I could write more about this. But any moment now the Daily Novel is being taken off-line for some much delayed tidying up.

Prius blues

February 10th, 2010

There was I thinking that all those Toyota accelerator problems, which have suddenly been splashed all over the world’s media and sent the stock market price crashing, could not possibly affect my three-year-old Prius, which has shown no such symtoms, after many thousand miles, including many on bumpy roads. (Camden is full of road humps and pot holes these days)

Until I read the story in The Guardian G2 just now.

Walter Schwarz, one of their most distunguished and reliable reproters, writes about an accident he had last November in his four-year-old Toyota Avensis. The car accelerated itsellf into the back of a van. He thought it was an old man’s lapse (he is even older than me). Now he knows better. He reports that today’s Washington Post says unintended acceleration has caused 800 crashes in Toyotas and 19 deaths since 1999.

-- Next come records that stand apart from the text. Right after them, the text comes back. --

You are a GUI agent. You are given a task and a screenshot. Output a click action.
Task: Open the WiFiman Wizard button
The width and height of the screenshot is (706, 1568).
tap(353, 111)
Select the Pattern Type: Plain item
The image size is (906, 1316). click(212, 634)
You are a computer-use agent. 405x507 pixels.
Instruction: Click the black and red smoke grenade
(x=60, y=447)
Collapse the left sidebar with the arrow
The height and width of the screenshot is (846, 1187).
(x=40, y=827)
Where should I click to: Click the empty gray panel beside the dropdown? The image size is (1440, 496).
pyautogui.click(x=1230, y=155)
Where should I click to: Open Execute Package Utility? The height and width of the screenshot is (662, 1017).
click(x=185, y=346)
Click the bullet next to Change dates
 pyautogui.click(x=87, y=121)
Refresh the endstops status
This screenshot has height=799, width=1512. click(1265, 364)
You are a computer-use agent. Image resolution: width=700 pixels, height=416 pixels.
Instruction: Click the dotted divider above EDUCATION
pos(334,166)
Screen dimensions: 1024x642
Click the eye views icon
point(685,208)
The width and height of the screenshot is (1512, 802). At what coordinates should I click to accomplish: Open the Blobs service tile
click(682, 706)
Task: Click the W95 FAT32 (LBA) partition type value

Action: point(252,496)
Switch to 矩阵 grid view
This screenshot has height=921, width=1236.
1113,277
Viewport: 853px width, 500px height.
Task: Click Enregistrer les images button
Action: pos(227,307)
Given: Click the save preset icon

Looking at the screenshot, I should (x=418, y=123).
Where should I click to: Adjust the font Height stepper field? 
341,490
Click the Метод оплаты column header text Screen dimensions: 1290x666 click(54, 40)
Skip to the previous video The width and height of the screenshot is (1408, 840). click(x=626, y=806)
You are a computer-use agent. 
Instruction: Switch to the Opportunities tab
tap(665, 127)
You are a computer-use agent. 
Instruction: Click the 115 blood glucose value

Walter now hopes to be allowed to drive the grandchildren again in his Fiat. The Avensis was a write off.

But after reading his article, I have to face the fact that my beloved Prius might have the same disease. I shall have to do some serious research before I let it out on the motorway.

From what I’ve read so far it is probably the electronics, which dictate much of our driving these days on all modern cars.

And not only on Toyotas.

Maybe there are lots more problems with other makes, which the manufacturers and the motoring correspondents have not got round to telling us about yet.